También parece absurdo que, si te desplazas desde Madrid hacia Vigo, no te encuentres una sola señal que te guíe en tu camino casi hasta llegar a los altos de A Cañiza. Sucesivas señales anuncian «A Coruña», «Benavente», «Ourense» e incluso «Pontevedra» -a donde no se dirige la Autovía de las Rías Baixas-, sin que aparezca el topónimo vigués por ninguna parte. Por lo visto, en la DGT rotulan según la Ley de Provincias actualmente vigente, aprobada en 1833 bajo la regencia de María Cristina. Que tal división administrativa tenga 177 años no parece afectar ni a cuestiones de tráfico ni a muchas otras. Si Vigo no es capital de provincia, considérese menor, pese a que el criterio vaya para dos siglos y fuese promulgado cuando no existía ni el tren, ni la bombilla, ni la radio, ni el televisor, ni el teléfono, ni mucho menos el automóvil o las autovías. Así nos luce el pelo en esta ciudad. Y es esto lo que los sufridos vigueses tenemos que aguantar.

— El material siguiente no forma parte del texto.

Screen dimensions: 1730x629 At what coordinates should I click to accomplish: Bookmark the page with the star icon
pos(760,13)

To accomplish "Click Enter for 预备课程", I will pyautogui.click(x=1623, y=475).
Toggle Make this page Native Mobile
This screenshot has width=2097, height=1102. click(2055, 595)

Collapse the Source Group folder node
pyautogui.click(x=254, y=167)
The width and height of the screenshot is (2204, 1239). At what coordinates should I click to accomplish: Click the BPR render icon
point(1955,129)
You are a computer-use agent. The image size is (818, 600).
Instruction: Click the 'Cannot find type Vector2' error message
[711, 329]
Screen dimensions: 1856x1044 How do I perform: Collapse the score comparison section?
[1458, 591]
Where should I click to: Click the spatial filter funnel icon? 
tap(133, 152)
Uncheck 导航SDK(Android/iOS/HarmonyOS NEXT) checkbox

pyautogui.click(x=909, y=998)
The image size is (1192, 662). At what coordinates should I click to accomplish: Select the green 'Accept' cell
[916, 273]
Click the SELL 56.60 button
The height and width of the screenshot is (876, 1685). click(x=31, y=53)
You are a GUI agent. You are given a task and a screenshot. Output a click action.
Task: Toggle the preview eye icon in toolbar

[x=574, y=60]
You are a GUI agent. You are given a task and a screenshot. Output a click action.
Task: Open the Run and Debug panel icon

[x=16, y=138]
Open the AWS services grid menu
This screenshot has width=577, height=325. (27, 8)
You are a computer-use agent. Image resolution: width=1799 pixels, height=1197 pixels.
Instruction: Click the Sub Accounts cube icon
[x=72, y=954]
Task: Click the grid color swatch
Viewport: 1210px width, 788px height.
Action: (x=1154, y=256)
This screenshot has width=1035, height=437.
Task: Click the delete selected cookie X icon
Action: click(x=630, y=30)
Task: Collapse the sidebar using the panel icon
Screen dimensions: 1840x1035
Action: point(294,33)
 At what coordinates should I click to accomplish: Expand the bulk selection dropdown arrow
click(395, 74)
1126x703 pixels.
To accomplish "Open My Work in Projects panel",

Pero si los rótulos resultan sorprendentes, no lo es menos el propio acceso a Vigo por autopista. Un ramal urbano, que discurre entre las traseras de las viviendas, sigue bajo la jurisdicción de la concesionaria de la autopista. Al punto de que cobra peaje por ir hasta Chapela. Y las incontables quejas a Fomento han sido siempre desoídas, cuando liberar ese tramo permitiría, por ejemplo, eliminar el tráfico de camiones que aun hoy circula por el centro de Teis.
Mención especial merece, también, el acceso a Vigo por la autovía de las Rías Baixas. Todo el tráfico que viene desde Ourense y Madrid se ve obligado de repente, antes de entrar en Porriño, a pasar por un solo carril, que inmediatamente se convierte en un ramal de incorporación a la autovía que conecta con Tui y Portugal. En este embudo se forman todas las tardes formidables atascos, cuando no dramáticos accidentes. ¿Puede una ciudad de 299.000 habitantes censados tener un acceso por autopista limitado a un solo carril? La pregunta se contesta por sí misma. Pero pasan los años y la chapuza nunca tiene arreglo.
Yo no sé si ahora vivimos «en una ciudad hermosa», como proclama la Alcaldía en su campaña de autobombo. Lo que sí sé es que queda mucho, muchísimo, por hacer. Y que hay miles de soluciones sencillas, ante problemas que claman al cielo, que no se acometen jamás. Si quieren ideas, aquí se ha servido un modesto surtido de ejemplos.